Microarray Analysis
Microarray technologies allow the simultaneous monitoring of gene transcript abundance at a magnitude that allows whole genome assessment of every gene in an organism. When microarray technologies first arrived on the scientific scene, they seemed like such a great idea and the answer for everything -so much data; so many questions to ask, and so fast! Whether one was exploring data or testing a hypothesis, microarray technologies provided a vast amount of data around which many stories were told; some validated by other scientific means, some not. The probability of finding genes that were differentially expressed (i.e., something caused a change in the gene's transcript abundance between conditions) was almost certain, especially if you were testing every gene in the genome (or, at least hundreds), and usually the results were encouraging. But after awhile, and after a bit of thought, the scientific questions quickly turned to questions about whether the observed changes were actual changes in the transcript abundance or just random noise, when and why were statistical experiment design and analysis methods necessary, and to what extent is independent experimental confirmation necessary. A less obvious question for many biologists is what does statistical significance mean when biological significance is at the heart of the application?
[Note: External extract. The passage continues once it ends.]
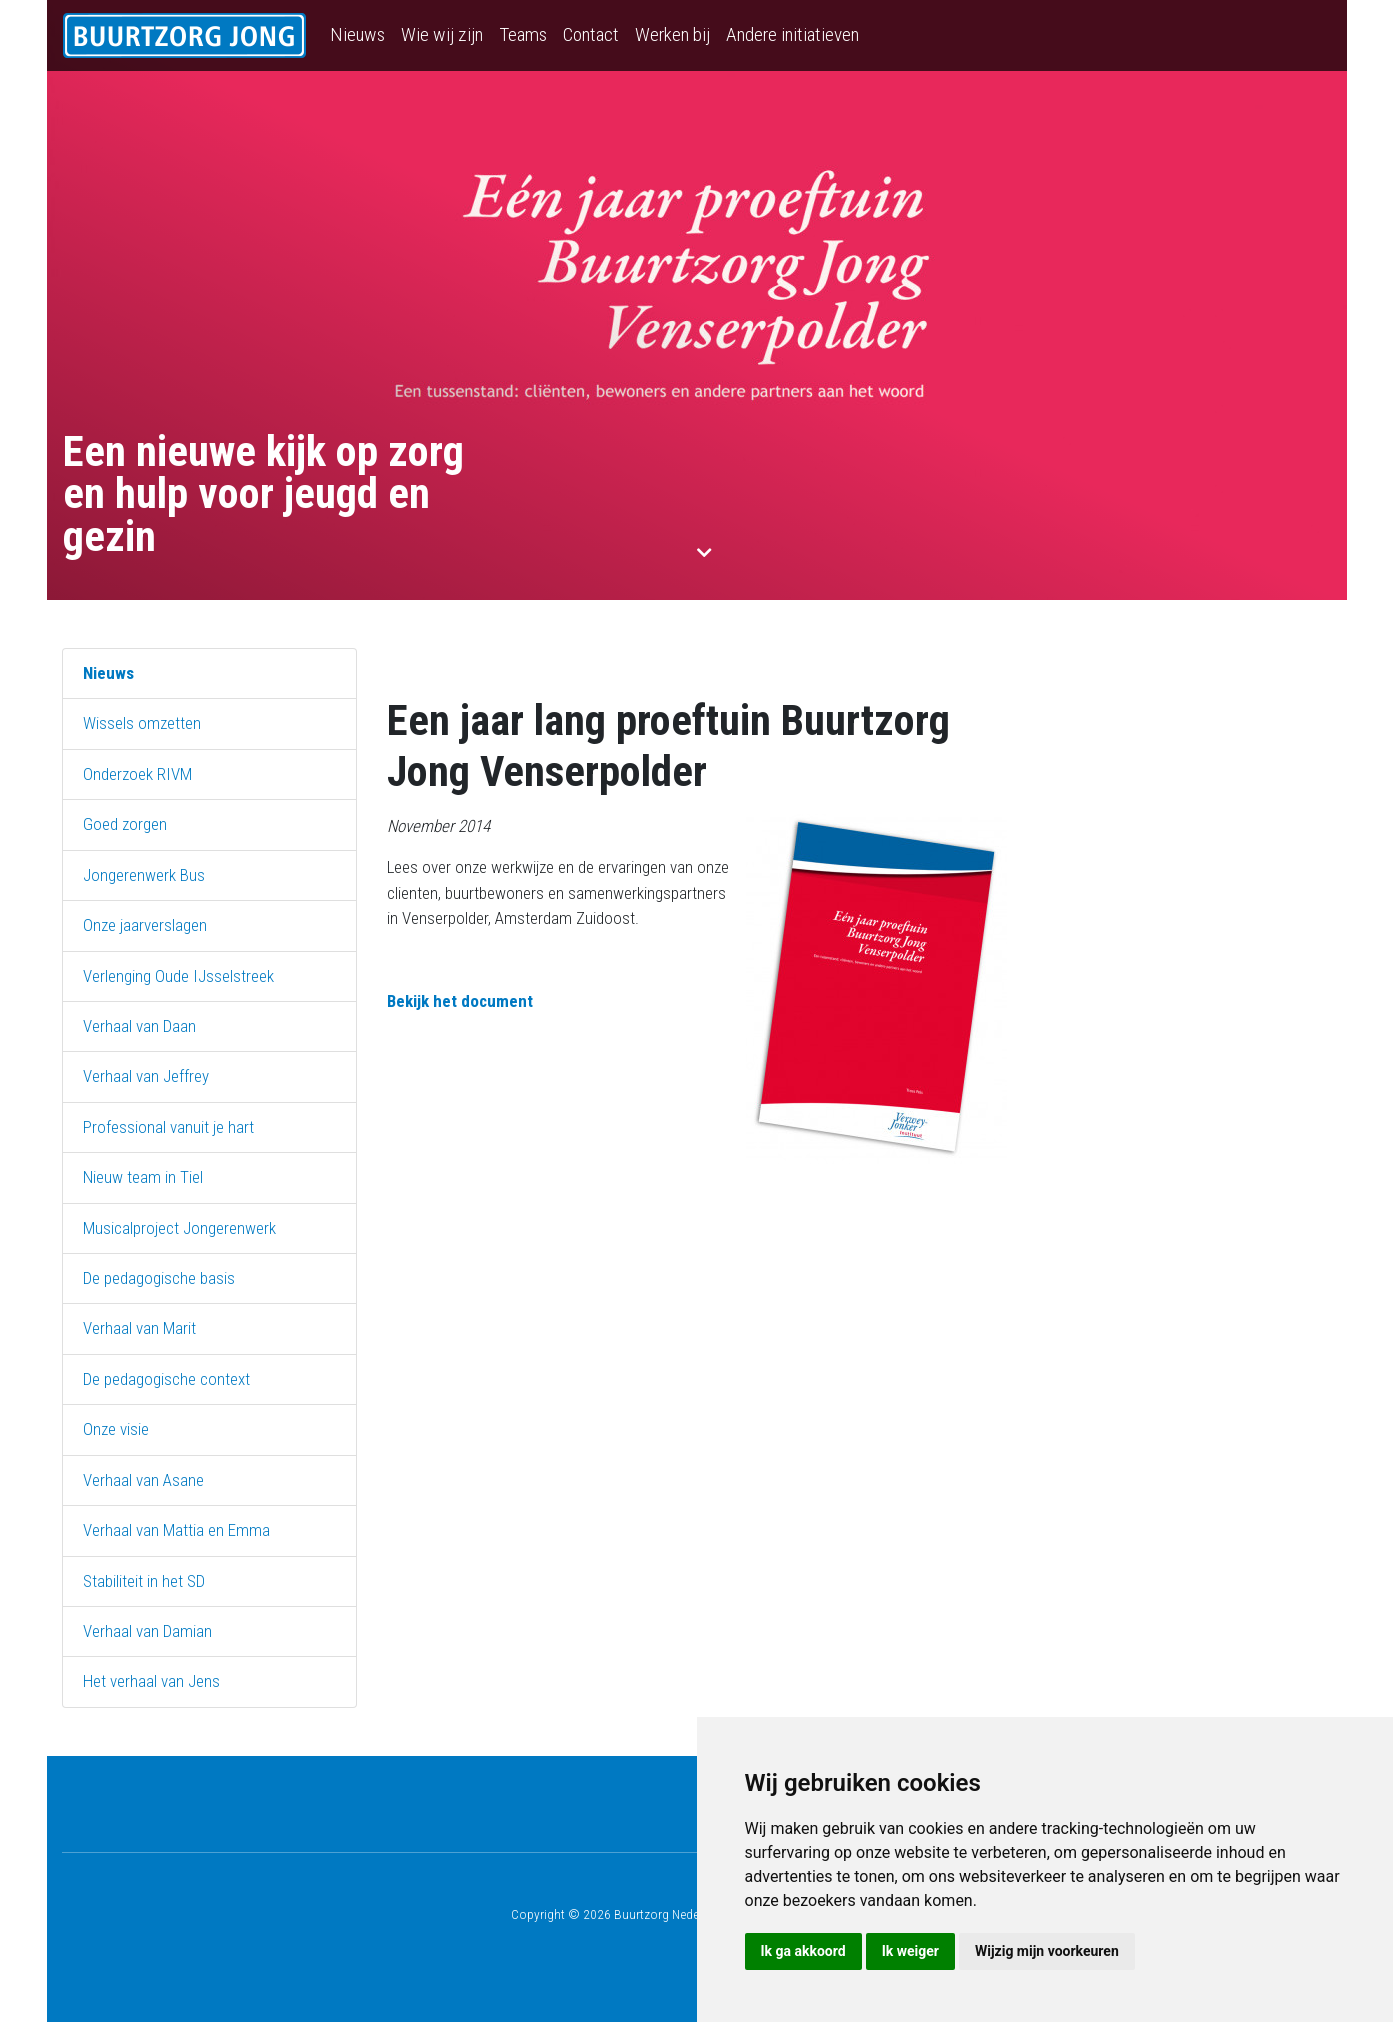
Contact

Figure 1: The results from two different analyses of a replicated dye swap experiment (8 hybridizations: 2 biological samples under 2 conditions using reverse labeling) are summarized. The replicated dye swap experiment tests 26,110 unique genes for differential expression. 26,094 of the genes are represented once, 12 are represented 49 times, and 4 are represented 6 times. The first analysis assumes a constant variance (estimated constant variance is 0.1153) across all genes, and uses a one analysis of variance model to provide the statistically significant differential expression as indicated by the black and red data points. The fold change boundary for declaring significant results under the assumption of a common variance is exp(0.80)=2.23. The second analysis estimates a per-gene variance for each gene, and employs an analysis of variance model for each gene which in turn provides evidence for differential expression for that gene. The per-gene results are illustrated by the green and red data points, with a fold change as low as exp(0.18)=1.20 being statistically significant. The red data points provide the intersection of the results when the two different analyses are compared. Data points that are not statistically significant after a Holms multiple comparison correction (alpha=0.05) are indicated in gray. The gene features that benefit from increased replication on the array are illustrated, and demonstrate the level of differential expression that is statistically significant for 6 and 49 replicate gene features.